David Aaronovitch says we have not met the conditions for starting a war against Saddam in which we are certain to kill civilians.
Saddam is not Hitler; he is not Nasser; he is Saddam and that is bad enough. His Tikrit gangstocracy is among the nastiest regimes in the world; he has invaded two nations, enslaved his own people, built and used biological and chemical weapons and tried to build nuclear ones; and there is nothing in his record to suggest that he is amenable to diplomacy. This is the man who refused to budge from Kuwait between August 1990 and January 1991 when the air war began, and then refused to budge when the ground campaign started. When retreating, he set fire to the oil fields. We could probably do the Iraqi people no greater favour than removing Saddam and giving them a chance to build again.
But we can't. And we can't because the church people are right. Wars are very particular things and civilised nations can't just have them when they feel like it or when they feel they have run out of options. Wars have to be justified, overwhelmingly, by a conviction that the alternative to war is actually worse. And that conviction must be widely held, as it was after 11 September in the case of Afghanistan.

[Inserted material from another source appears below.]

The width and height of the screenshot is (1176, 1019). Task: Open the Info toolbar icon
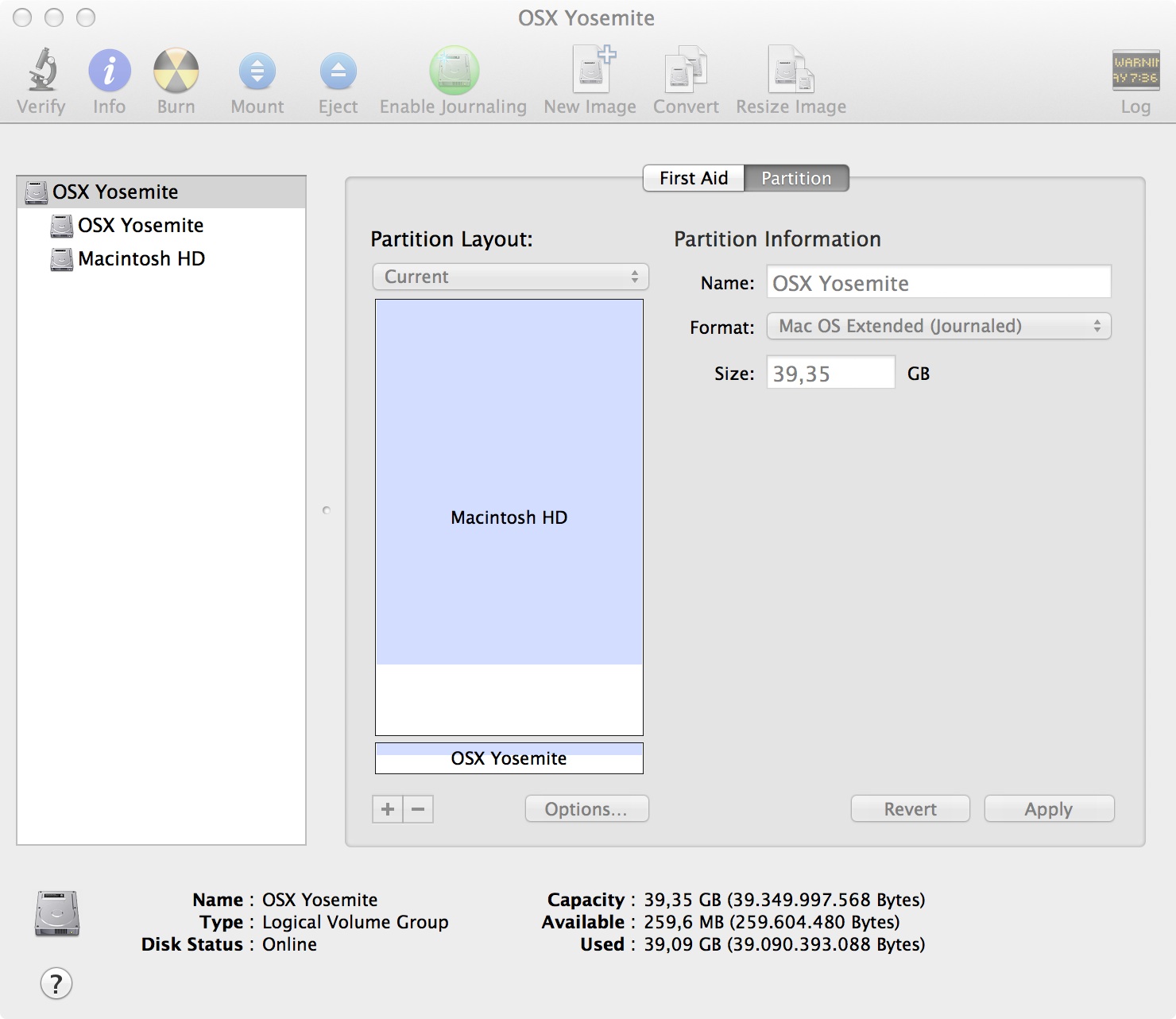[x=109, y=72]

I think David is right. And for me just as serious an objection is that the Iraq project is a distraction from the real task of fighting al Qaeda and the sponsors of Islamic terrorism. It betrays a dangerous lack of focus on the real dangers that face us. The priorities in the war on terrorism should be applying pressure to Saudi Arabia, Syria, Iran and the Palestinians, not settling an old grudge from the years before Sept 11.